The rules are as follows....

There are 2 divisions, of 6 teams each. Assume (A,B,C,D,E,F) (h,i,j,k,l,m)
Each team must play each other team in their division 4 times
There are 21 booking slots (although this could change +-1 depending on how it came out)
Each booking slot consists of 2 * 1 hour 'mini-slots'
A 1 hr slot contains 3 * 20 minute matches
*This is the bit I have struggled with*
Ideally within each booking slot 3 teams should play within a 1 hr slot. So on any one booking slot you would have 6 teams playing two games each, without a gap of more than one game, i.e 20 minutes for any one team.
1 Booking slot can just be for one division on any one night.
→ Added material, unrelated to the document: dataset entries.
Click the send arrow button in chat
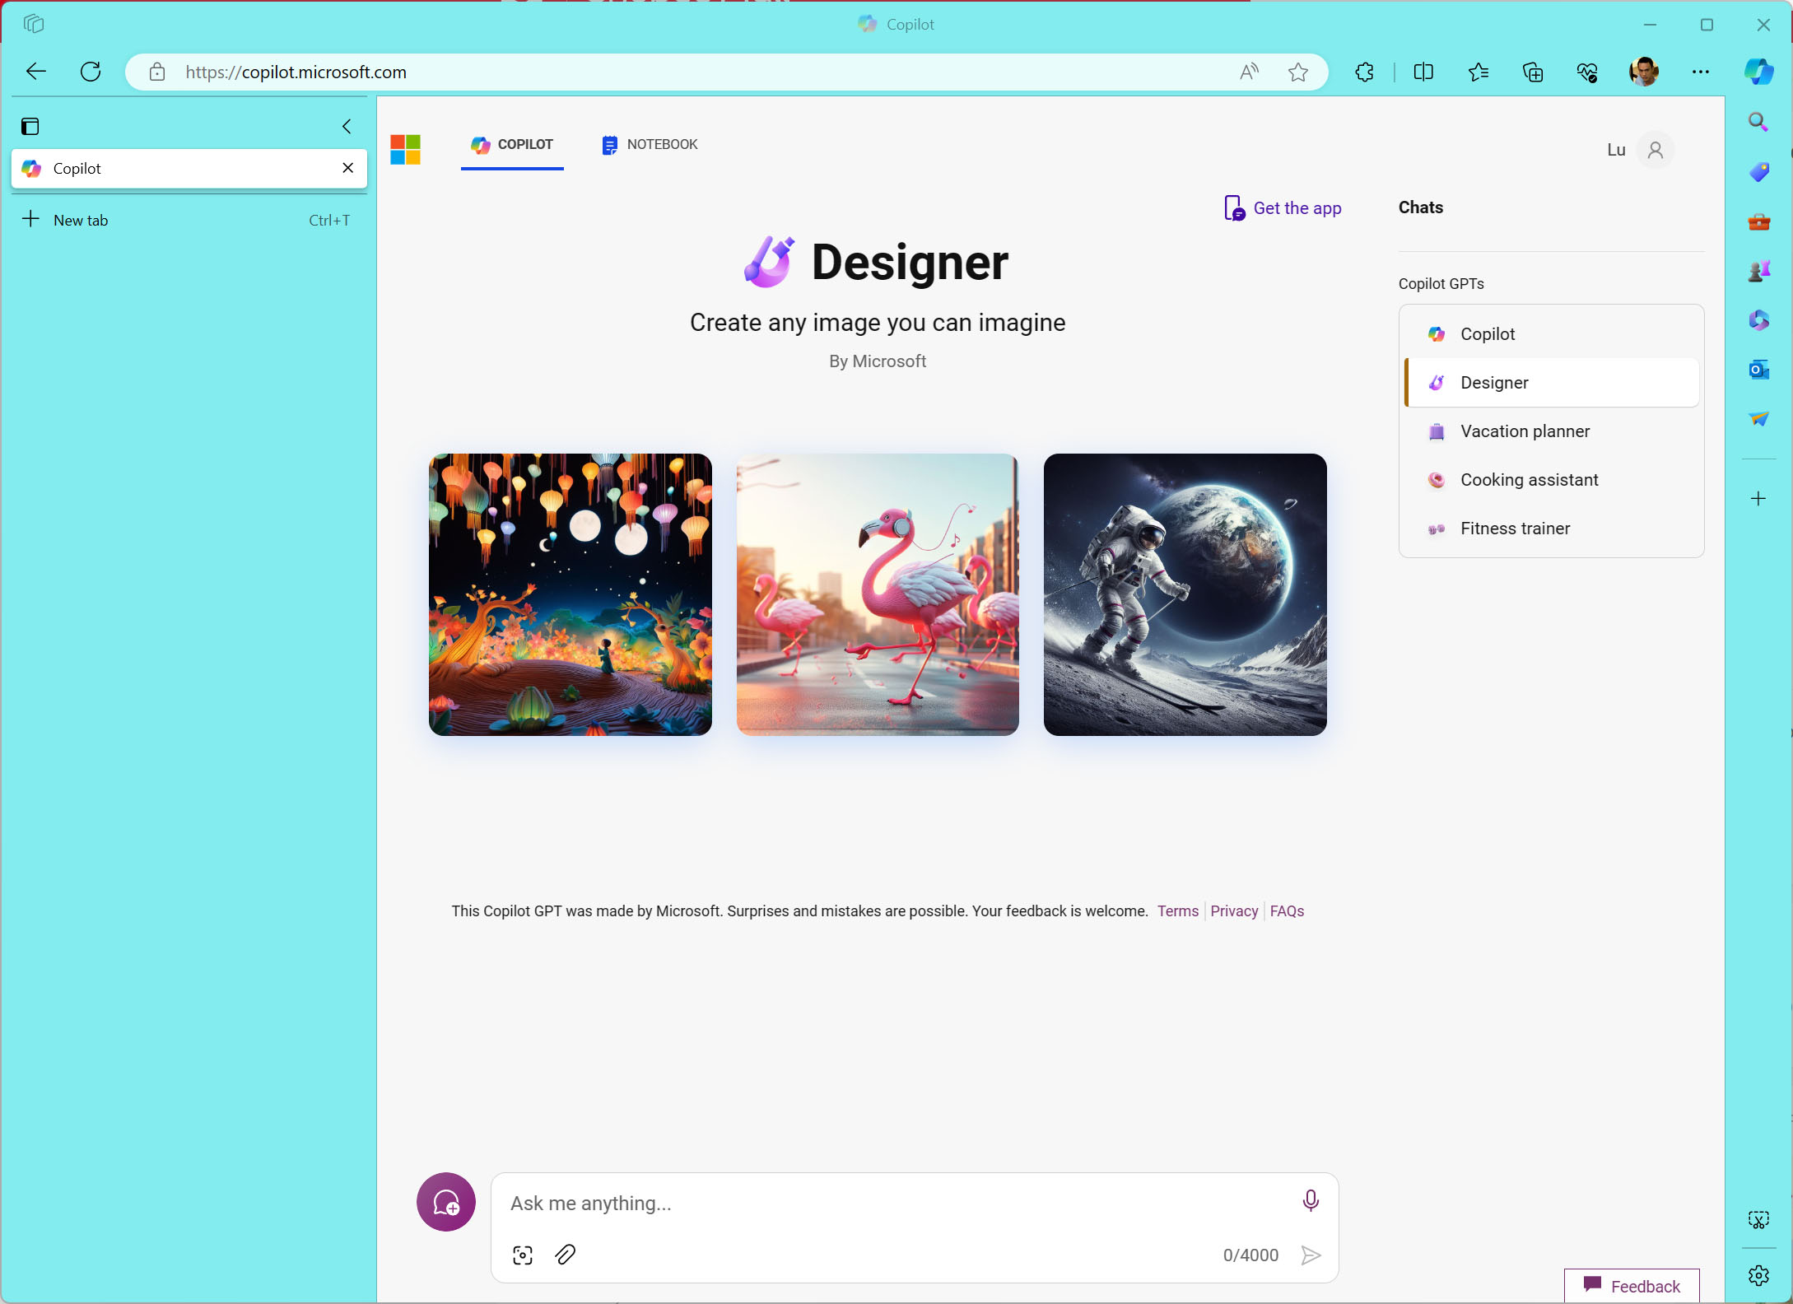The height and width of the screenshot is (1304, 1793). (1310, 1254)
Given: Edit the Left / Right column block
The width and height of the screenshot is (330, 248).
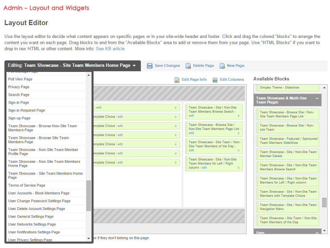Looking at the screenshot, I should tap(204, 168).
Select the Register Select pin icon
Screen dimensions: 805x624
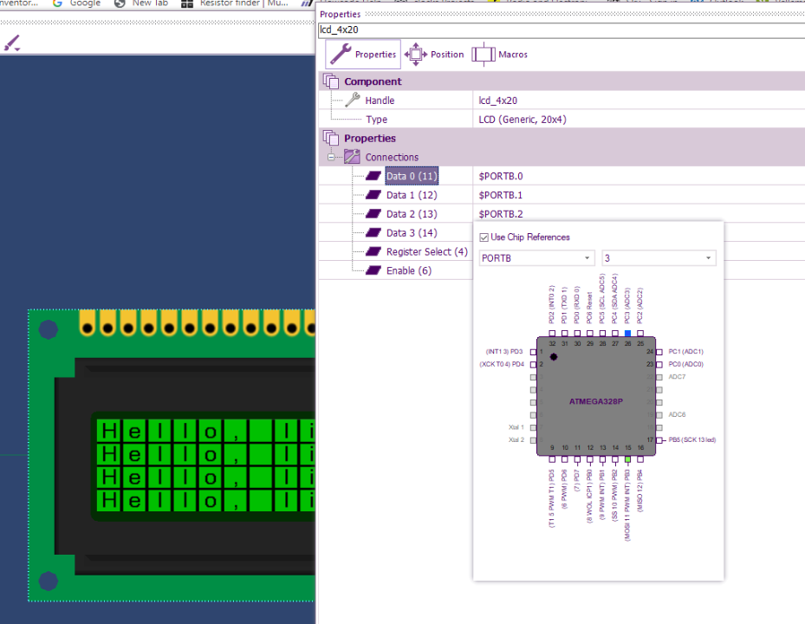(374, 251)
Good luck - and if you can solve it - Thank You!!
• Aug 27th 2009, 11:23 PM
TheAbstractionist
Quote:

Originally Posted by Jevs
Ideally within each booking slot 3 teams should play within a 1 hr slot. So on any one booking slot you would have 6 teams playing two games each, without a gap of more than one game, i.e 20 minutes for any one team.
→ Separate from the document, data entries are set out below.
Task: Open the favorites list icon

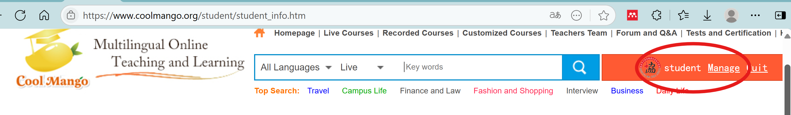Action: point(683,15)
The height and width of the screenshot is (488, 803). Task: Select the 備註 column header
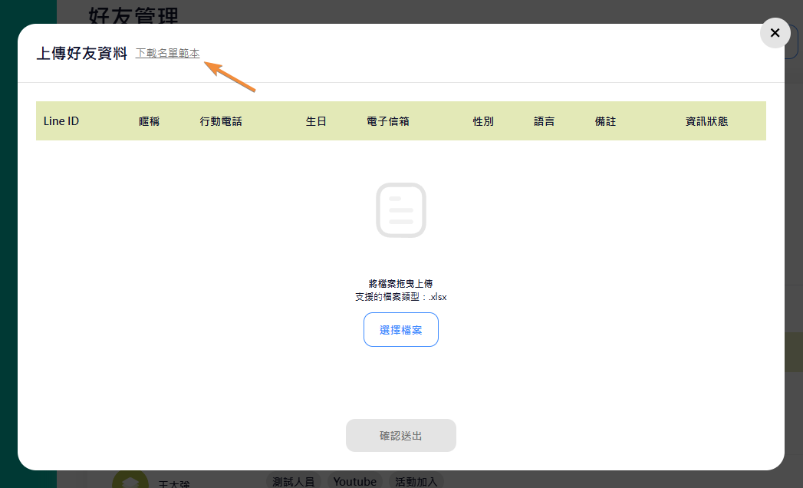click(x=605, y=121)
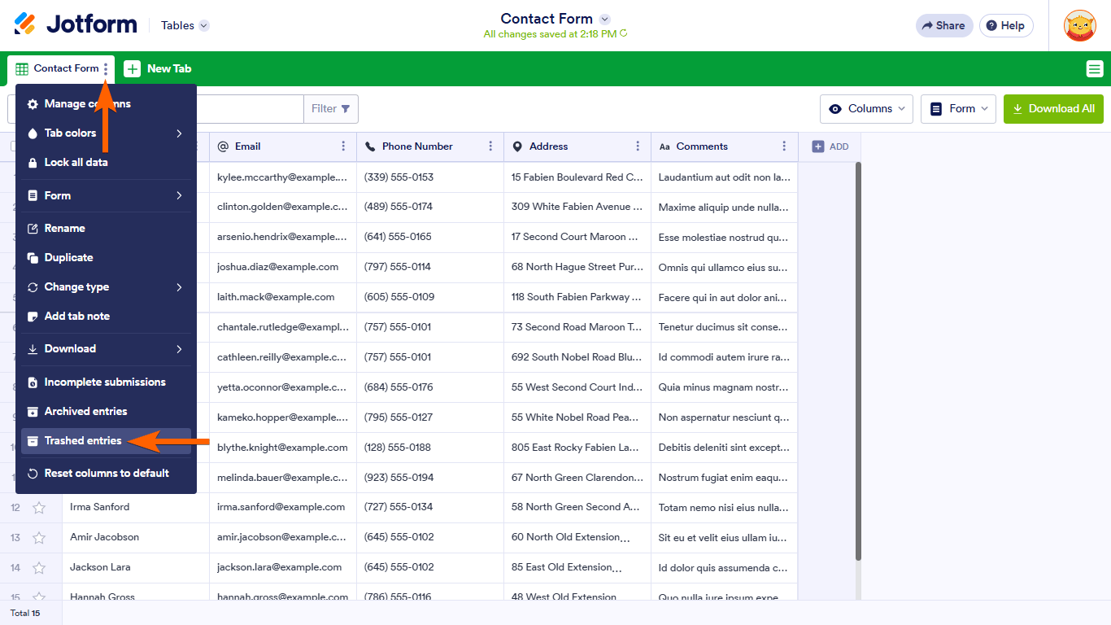Click the vertical table scrollbar
This screenshot has height=625, width=1111.
858,358
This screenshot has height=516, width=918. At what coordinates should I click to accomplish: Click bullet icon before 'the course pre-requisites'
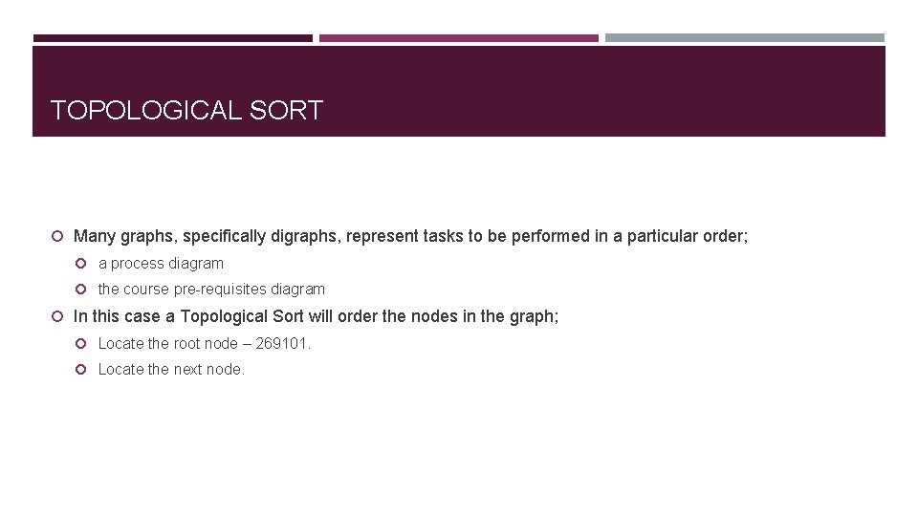[80, 289]
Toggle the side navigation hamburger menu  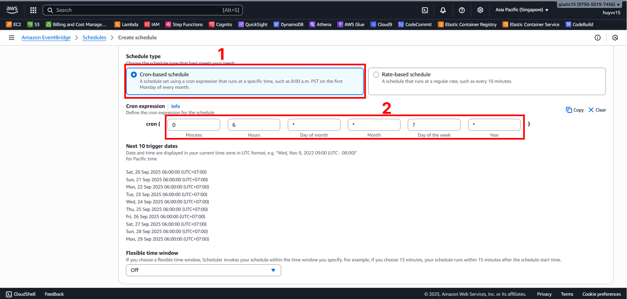pos(12,38)
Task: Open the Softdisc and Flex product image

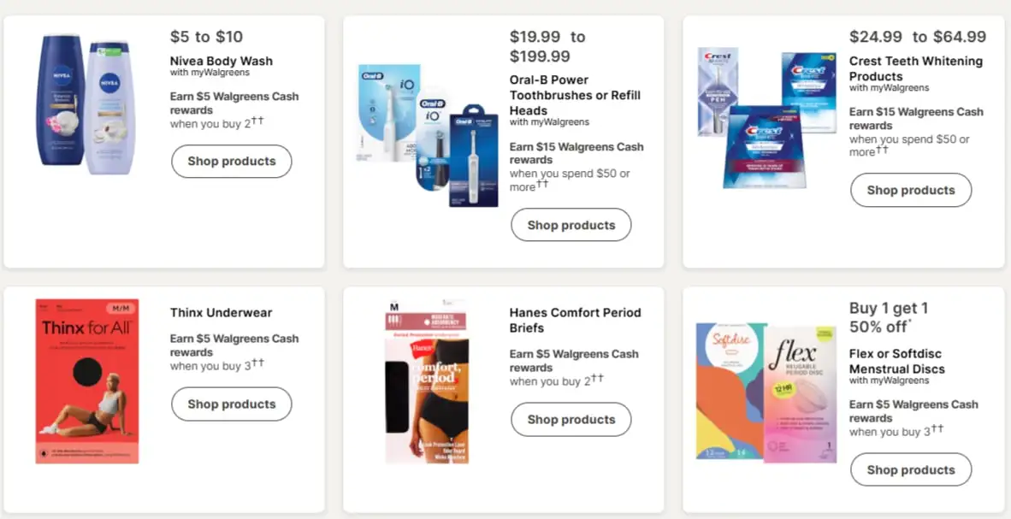Action: [766, 392]
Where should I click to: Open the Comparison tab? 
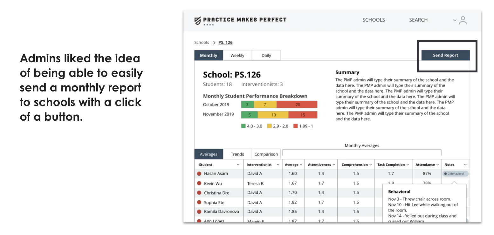(266, 154)
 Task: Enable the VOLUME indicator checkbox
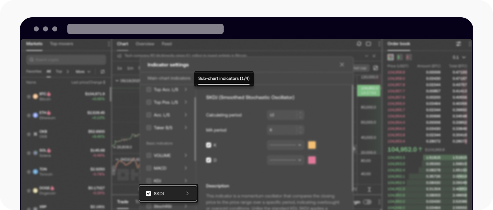pyautogui.click(x=149, y=155)
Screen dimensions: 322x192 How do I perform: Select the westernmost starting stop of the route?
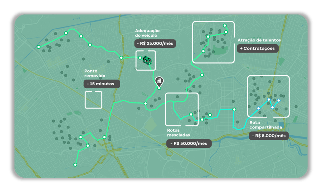(39, 47)
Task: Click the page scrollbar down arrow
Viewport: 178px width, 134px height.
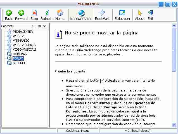Action: click(x=174, y=125)
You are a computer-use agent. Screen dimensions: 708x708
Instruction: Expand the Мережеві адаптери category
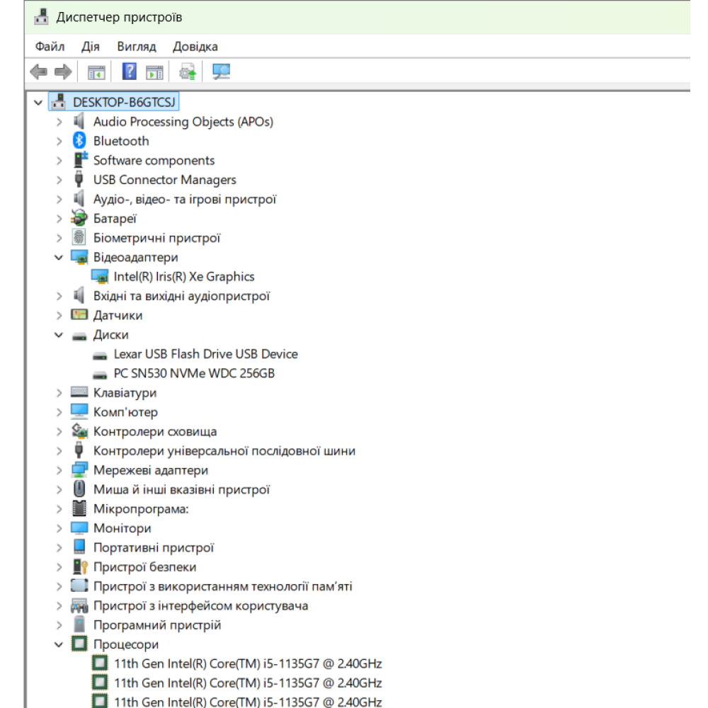(59, 470)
You would need to have at least one pair of teams playing consecutively for 40 minutes. For instance

1st 20 mins: A versus B
2nd 20 mins: C versus D
3rd 20 mins: A versus B
4th 20 mins: C versus D
5th 20 mins: E versus F
6th 20 mins: E versus F

Alternatively they can all play consecutively for 40 minutes.
• Aug 28th 2009, 12:24 AM
Jevs
Thanks Abstractionist, that's what I feared!

We don't really want the same two teams playing each other on the same night either.

What I was hoping was something along the lines of

1st 20 mins: A versus B
2nd 20 mins: A versus C
3rd 20 mins: C versus B
4th 20 mins: D versus E
5th 20 mins: D versus F
6th 20 mins: F versus E

But I get the feeling that that won't propogate out over the other slots??
• Aug 28th 2009, 01:11 AM
aidan
Quote:

Originally Posted by Jevs
...
We don't really want the same two teams playing each other on the same night either.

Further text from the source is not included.